En un ambiente en donde faltaban los centros de salud y los médicos, seguramente recurrían a la medicina tradicional basada en la herbolaria y lo más probable que también acudieran con curanderos o curanderas que los mismo curaban el cuerpo, que el alma y los males de ojo y los “trabajos” a los que eran sometidos. Estoy seguro que había gente entre las tropas que lo mismo cortaban el pelo y afeitaban, que sacaban muelas, curaban heridas, acomodaban huesos o cortaban los miembros gravemente heridos.

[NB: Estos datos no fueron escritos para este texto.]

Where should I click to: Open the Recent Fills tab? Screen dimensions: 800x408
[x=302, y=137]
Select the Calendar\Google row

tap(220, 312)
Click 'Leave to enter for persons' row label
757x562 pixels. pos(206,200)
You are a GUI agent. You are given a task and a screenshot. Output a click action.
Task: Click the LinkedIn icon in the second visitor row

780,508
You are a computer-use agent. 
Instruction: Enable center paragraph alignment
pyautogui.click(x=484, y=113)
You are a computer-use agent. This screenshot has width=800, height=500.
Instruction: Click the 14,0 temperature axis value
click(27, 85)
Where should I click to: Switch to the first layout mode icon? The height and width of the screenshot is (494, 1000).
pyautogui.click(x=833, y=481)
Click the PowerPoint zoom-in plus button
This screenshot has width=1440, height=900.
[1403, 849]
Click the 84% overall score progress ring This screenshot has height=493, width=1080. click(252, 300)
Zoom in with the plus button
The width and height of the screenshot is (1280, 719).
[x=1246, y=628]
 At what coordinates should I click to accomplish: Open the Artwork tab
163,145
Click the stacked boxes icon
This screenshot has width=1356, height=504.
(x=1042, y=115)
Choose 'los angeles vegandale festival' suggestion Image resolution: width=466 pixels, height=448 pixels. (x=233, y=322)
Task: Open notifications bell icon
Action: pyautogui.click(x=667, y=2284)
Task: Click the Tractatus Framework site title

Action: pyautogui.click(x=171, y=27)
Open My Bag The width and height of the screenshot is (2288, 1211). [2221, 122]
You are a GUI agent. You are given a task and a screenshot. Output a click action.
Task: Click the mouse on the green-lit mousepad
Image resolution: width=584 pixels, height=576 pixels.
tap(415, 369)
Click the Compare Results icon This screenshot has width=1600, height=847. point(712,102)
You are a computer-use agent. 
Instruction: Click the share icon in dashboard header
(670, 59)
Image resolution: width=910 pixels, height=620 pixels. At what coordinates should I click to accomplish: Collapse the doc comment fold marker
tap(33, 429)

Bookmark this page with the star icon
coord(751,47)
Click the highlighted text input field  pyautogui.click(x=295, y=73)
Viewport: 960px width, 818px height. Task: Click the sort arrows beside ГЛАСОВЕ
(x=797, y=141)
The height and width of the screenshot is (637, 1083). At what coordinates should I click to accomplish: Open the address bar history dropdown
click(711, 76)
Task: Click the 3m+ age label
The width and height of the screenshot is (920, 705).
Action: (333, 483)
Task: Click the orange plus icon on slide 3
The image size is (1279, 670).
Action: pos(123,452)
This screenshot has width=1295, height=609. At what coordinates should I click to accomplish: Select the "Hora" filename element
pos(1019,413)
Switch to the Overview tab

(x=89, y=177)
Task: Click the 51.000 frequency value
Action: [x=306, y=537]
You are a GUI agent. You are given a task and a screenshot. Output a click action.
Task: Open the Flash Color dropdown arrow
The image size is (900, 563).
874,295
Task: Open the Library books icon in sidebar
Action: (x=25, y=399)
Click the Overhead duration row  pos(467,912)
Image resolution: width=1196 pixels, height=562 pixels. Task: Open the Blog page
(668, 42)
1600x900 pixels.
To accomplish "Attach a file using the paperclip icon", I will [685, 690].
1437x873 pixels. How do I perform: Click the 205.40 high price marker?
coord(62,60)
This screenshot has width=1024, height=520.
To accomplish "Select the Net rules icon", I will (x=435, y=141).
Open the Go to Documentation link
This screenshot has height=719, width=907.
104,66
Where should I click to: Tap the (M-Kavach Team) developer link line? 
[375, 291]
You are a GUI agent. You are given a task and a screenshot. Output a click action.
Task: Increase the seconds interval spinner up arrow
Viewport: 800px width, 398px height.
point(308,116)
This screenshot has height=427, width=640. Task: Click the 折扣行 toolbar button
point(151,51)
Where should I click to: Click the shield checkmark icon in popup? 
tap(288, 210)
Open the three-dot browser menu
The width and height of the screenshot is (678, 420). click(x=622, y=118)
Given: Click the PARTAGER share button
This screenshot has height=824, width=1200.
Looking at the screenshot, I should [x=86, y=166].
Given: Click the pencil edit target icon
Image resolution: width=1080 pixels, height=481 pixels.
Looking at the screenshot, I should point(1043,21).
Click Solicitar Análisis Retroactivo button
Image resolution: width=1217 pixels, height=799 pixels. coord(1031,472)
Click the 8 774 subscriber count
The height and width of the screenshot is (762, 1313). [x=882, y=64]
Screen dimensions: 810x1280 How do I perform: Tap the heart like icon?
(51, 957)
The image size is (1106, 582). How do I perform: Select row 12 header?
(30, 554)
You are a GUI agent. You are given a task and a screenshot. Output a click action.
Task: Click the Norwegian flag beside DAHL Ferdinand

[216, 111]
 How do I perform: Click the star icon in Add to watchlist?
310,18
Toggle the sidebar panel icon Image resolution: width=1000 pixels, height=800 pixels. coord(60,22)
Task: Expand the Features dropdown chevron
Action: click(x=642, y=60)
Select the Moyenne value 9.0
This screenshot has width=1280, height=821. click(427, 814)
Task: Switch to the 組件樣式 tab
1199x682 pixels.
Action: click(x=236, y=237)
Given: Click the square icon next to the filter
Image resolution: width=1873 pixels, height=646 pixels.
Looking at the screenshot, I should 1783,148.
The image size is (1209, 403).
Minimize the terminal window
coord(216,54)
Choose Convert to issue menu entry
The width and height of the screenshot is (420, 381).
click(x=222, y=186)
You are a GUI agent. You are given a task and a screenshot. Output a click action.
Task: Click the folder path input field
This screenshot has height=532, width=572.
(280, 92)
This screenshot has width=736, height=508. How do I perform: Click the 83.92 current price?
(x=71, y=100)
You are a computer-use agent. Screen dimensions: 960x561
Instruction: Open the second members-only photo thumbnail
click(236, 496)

Los archivos fílmicos y fotográficos son más que elocuentes: hombres de armas tomar, con sombrero, pantalones ya sea charros, bombachos o cackis. Camisa o blusa tal vez de algodón que los protegía de las inclemencias del tiempo. Algunos con finta de bragados y valientes. El bigote abultado como dice el corrido no podía faltar. En su vestimenta sobresalían las armas: las cananas en especial, la pistola fajada al cinto y también la requerida carabina.
De la mujer que les puedo decir: siempre la ponen con vestido ancho, enaguas, rebozo que lo mismo servía para protegerse de las inclemencias del tiempo, que para cargar alguna cosa o amarrarse a un crío. Mujeres de armas y cuidados tomar, pues de ellas dependían los regimientos, los hospitales, la atención de los heridos y el cuidado de los niños. Una vez escuché decir en uno de los diálogos de la película “Gringo Viejo” que la diferencia entre los ejércitos mexicanos y el norteamericano, es que éste último se iba a pelear solo, mientras que los mexicanos prácticamente llevaban su hogar a la guerra.
El revolucionario como su contraparte femenina, tal vez viva más en el anonimato. Y todo porque la industria fílmica nacional solo ha difundido la imagen de Villa, Zapata, Huerta o Benjamín Argumedo. Sobresalen María Félix, Rosita Quintana o Lilia Prado como prototipo de soldadera, cucaracha, adelita o valentina. Se nos olvida el valiente soldado que dejó todo para pelear por alguna causa justa o simplemente para ver que agarraba. Muy pocos se beneficiaron y vieron como otros, a base de traciones y engaños se sucedieron en el poder. A muy pocos les hizo justicia la revolución. Mientras que la verdadera Revolución aún les adeuda a muchos sus promesas y compromisos. Para todos ellos, los olvidados y rezagados, un sepulcro de gloria en su honor.